“Cleavable” hapten–biotin conjugates: Preparation and use for the generation of anti-steroid single-domain antibody fragments

• Published in: Analytical biochemistry Vol. 387; no. 2; pp. 257 - 266
• Main Authors: Kobayashi, Norihiro, Oyama, Hiroyuki, Nakano, Masanori, Kanda, Tatsuaki, Banzono, Erika, Kato, Yoshinori, Karibe, Tsuyoshi, Nishio, Tadashi, Goto, Junichi
• Format: Journal Article
• Language: English
• Published: United States Elsevier Inc 15.04.2009
• Subjects: 17-alpha-Hydroxyprogesterone - immunology; Amino Acid Sequence; Antibody engineering; Base Sequence; Biotin; Estradiol - immunology; Estradiol-17β; Hapten; Haptens - immunology; Hydrocortisone - immunology; Immunoglobulin Fragments - biosynthesis; Molecular Sequence Data; Phage display; Protein Engineering; Single-domain antibody fragment; Steroid–biotin conjugate; Estradiol-17β; Steroid–biotin conjugate; Phage display; Antibody engineering; Single-domain antibody fragment; Hapten
• ISSN: 0003-2697; 1096-0309
• DOI: 10.1016/j.ab.2009.01.004

Antibody engineering technology has the potential to provide artificial antibodies with higher performance than conventional antibodies.

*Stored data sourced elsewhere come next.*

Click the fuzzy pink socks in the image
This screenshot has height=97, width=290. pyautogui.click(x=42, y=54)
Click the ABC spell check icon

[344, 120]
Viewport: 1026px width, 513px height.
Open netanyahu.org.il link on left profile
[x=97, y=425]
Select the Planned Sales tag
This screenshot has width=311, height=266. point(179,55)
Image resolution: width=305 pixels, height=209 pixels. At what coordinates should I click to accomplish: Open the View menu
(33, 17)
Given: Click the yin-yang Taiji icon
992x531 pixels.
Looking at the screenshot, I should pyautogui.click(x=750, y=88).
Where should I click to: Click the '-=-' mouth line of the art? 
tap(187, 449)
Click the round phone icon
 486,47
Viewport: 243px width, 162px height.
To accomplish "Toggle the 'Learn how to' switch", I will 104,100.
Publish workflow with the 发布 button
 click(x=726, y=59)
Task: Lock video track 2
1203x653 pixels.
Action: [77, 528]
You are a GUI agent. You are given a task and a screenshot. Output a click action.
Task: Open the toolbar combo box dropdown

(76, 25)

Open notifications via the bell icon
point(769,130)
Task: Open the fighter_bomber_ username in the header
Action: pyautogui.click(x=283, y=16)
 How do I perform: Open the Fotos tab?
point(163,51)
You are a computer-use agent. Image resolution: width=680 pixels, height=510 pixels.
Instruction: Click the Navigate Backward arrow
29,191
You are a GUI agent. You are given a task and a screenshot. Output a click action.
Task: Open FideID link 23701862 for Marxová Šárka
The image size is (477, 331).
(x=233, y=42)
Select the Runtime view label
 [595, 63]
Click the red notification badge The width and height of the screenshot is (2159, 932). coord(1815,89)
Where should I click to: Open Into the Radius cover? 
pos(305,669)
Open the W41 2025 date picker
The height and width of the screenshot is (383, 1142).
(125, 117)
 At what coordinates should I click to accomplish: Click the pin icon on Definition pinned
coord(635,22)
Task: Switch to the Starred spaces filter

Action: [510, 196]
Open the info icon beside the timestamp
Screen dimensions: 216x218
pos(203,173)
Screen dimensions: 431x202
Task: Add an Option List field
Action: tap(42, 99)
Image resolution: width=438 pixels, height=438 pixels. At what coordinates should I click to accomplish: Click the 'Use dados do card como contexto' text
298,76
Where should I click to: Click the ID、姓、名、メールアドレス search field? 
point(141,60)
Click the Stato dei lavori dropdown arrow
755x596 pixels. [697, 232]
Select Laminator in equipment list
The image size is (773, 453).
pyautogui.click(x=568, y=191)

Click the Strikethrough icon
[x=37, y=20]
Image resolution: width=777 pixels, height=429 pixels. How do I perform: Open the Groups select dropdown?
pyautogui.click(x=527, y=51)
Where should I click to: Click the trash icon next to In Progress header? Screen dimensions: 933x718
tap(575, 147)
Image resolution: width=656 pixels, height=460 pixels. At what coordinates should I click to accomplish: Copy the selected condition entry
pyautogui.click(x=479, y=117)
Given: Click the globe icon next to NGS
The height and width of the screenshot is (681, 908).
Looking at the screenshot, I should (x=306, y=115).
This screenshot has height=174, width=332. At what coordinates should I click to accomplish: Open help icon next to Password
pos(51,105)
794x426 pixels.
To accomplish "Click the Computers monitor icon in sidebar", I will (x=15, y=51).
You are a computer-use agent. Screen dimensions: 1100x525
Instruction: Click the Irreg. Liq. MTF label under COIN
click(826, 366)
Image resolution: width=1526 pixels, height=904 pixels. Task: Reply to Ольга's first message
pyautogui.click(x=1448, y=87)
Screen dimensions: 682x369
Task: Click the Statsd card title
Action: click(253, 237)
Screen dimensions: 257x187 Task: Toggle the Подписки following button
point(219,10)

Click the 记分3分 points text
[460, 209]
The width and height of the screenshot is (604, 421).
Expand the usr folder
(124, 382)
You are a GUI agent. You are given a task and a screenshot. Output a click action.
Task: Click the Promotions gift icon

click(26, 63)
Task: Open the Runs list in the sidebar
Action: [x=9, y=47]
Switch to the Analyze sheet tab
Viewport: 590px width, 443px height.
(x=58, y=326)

Filamentous phage particles are often used to express a vast diversity of mutated antibody fragments from which clones displaying improved fragments can be isolated. We recently showed that hapten–biotin conjugates, combined via a linker involving a reductively cleavable disulfide bond, are useful for isolating phage clones displaying high-affinity anti-hapten antibody fragments. Here we prepare cleavable hapten–biotin conjugates and use them to isolate anti-hapten antibody fragments with relatively low affinities. Three diagnostically important steroids (estradiol-17β [E 2], cortisol, and 17α-hydroxyprogesterone) were each coupled with a biotin derivative containing a disulfide bond. These conjugates could be bound simultaneously by their relevant anti-steroid antibody and NeutrAvidin, and their linkers were easily cleaved by dithiothreitol (DTT) treatment. The E 2–biotin conjugate was used to generate anti-E 2 single-domain antibody fragments (sdAbs). Random point mutations were introduced by error-prone PCR into the gene fragment encoding the V H domain of a mouse anti-E 2 antibody, and these products were expressed as phagemid particles that were reacted with the E 2–biotin conjugates that had already been immobilized on a solid-phase via NeutrAvidin. Thorough washing off of nonspecific phages and subsequent DTT treatment provided a phagemid clone that displayed a mutated sdAb with improved binding properties.